Ее несдержанный язык часто причинял много боли и без того сломленному жизнью поэту. Она задирала нос, потому что была женой великого писателя. Но это не мешало ей не уважать, не ценить, а порой и унижать самого писателя.
— Спесивость ее иногда бывала комичной. Современники Елены вспоминают ее триумфальные походы к службам в Николаевскую церковь.
Она всегда немного запаздывала и входила в церковь, уже заполненную прихожанами, приподняв переднюю часть своего кринолина и ступая с королевской важностью, кивая то налево, то направо, уверенная, что ее появление в церкви — подлинное событие и что все взгляды устремлены на нее.
— Самой тяжелой чертой ее характера была скупость, легендарная скупость. Она в буквальном смысле слова голодала, только бы не потратить лишнего, а с нею вместе голодал и Стерия, и именно тогда, когда болезнь его требовала хорошей пищи.
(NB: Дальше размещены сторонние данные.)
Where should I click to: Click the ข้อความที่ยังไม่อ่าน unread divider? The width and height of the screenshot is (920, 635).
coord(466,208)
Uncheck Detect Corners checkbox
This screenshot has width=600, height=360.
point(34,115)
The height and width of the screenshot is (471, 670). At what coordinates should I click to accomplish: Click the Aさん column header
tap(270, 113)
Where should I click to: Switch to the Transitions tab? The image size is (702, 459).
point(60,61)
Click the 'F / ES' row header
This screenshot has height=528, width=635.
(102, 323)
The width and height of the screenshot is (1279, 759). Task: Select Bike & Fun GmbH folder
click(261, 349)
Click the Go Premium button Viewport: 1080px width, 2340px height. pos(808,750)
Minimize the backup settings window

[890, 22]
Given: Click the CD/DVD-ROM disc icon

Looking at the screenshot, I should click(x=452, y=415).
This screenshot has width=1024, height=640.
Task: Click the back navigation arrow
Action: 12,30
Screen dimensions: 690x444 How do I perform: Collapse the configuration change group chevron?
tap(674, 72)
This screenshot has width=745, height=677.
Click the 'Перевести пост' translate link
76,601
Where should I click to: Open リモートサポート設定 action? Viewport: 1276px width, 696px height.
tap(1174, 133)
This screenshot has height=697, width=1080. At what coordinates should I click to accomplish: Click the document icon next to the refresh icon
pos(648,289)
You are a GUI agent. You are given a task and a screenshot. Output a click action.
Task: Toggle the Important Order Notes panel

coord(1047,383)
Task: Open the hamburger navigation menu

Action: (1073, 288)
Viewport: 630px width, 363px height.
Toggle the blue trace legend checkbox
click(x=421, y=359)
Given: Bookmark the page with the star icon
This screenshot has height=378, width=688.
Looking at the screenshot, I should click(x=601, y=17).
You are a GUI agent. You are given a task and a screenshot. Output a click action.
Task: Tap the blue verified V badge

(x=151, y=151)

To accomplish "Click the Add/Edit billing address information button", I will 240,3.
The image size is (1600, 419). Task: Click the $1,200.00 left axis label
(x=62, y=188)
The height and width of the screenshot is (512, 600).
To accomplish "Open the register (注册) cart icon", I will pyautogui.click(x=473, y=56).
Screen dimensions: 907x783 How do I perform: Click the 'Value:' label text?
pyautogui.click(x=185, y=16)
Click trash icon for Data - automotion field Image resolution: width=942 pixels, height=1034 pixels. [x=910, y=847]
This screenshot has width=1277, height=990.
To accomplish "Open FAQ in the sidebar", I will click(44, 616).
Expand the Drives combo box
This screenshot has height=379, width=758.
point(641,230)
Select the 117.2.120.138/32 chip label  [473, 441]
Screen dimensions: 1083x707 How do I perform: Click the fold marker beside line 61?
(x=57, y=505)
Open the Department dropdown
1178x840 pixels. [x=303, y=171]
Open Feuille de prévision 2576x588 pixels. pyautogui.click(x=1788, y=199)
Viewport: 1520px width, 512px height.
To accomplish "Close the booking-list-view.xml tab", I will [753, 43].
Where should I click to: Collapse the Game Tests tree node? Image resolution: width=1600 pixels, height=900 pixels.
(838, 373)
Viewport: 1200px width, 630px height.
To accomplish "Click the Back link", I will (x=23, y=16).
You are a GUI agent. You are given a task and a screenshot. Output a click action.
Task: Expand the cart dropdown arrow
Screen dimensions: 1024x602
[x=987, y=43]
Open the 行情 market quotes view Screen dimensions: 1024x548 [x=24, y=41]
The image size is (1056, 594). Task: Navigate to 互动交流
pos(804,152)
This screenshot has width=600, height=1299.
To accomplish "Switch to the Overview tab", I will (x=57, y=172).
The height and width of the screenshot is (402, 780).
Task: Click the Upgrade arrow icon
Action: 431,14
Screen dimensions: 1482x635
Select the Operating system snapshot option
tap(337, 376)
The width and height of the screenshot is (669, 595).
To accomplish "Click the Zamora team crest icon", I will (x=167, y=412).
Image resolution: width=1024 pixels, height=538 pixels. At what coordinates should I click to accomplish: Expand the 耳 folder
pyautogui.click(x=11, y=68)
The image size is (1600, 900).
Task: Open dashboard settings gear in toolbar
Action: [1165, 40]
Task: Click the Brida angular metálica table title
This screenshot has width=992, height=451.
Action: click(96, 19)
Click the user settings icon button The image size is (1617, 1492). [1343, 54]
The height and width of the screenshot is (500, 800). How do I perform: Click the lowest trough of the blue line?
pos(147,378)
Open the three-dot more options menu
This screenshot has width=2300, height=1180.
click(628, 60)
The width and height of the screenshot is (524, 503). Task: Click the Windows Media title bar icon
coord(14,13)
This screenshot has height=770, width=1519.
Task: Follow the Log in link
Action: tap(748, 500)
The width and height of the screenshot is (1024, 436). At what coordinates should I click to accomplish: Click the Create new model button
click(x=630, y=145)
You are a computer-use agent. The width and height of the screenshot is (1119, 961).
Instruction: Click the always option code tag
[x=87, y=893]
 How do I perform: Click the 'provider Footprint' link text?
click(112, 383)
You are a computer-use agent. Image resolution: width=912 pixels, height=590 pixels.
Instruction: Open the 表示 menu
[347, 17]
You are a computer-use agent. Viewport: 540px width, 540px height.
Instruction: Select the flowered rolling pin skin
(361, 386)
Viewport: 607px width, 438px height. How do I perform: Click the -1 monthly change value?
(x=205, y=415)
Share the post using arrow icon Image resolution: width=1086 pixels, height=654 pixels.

Супруга Йована Стерии Поповича была средоточием дурных черт его «Злых жен», «Спесивца» и «Скупца». Если бы он не написал их раньше, то написал бы их в браке, почерпнув все три комедии из одного и того же источника…
Нушич возвращается к академизму — первый период творчества Стерии Поповича, второй период, третий… Но пора и кончать.
— Лафонтен, восхищенный Мольером, написал эпитафию, которая гласит: «Здесь спят вечным сном Плавт и Теренций, и все же Мольер», и мы тоже могли бы сказать о Йоване Поповиче: «Он наш Мольер, и все же Стерия».
Газеты напечатали и речь президента Академии Богдана Гавриловича.
Она начиналась словами: «Господин академик, ваши произведения читаются свыше четырех десятков лет» и кончалась фразой: «С редким удовольствием провозглашаю вас действительным членом Сербской академии».
Словно и не было долгих лет несправедливого непризнания. Теперь уже «ваши произведения читают все слои общества и все края нашей страны», уже «ценность их не имеет национальных границ» и т. д. и т. п.
На торжественном вечере критики Нушича фальшивыми голосами произносили хвалебные тосты. Ага не удержался, чтобы не сказать по их адресу несколько острот, на другой же день ставших известными всему Белграду.
ГЛАВА ПЯТАЯ
МОРАЛИСТ НА «СКАМЬЕ ПОДСУДИМЫХ»
И сразу же столица увидела новую комедию Бранислава Нушича «Белград прежде и теперь». Комедия под тем же названием была и у Стерии Поповича, который написал ее в середине прошлого века. Нушич как бы хотел подчеркнуть, что он — преемник Стерии. И при этом взял не только название старой комедии, но и сюжетную завязку. У Стерии из дальнего вилайета в Белград приезжает старая бабушка Стания. Она удивляется новым обычаям города, в котором турецкий быт начал вытесняться европейским. Вместе зурны в комнате фортепиано, люди садятся не на устланный коврами пол, а на стулья, время отсчитывается не по намазам, а по часам…
У Нушича сталкиваются патриархальные нормы морали и современные буржуазные. В прологе драматург выводит на сцену самого Йована Стерию Поповича, который начинает свою речь на старом сербском литературном языке, который так напоминал русский:
«Почитаемы слушатели, без соизволения моега, сачинитель веселога…»
Короче говоря, сочинитель веселого действа решил вывести на сцену Стерию, чтобы довести до сведения публики, что цивилизация — штука неплохая, но если люди усваивают лишь внешние приметы ее, то тем самым они уподобляются ослу, напялившему на себя львиную шкуру. Уши-то все равно торчат, а уже этим не преминут воспользоваться писатели.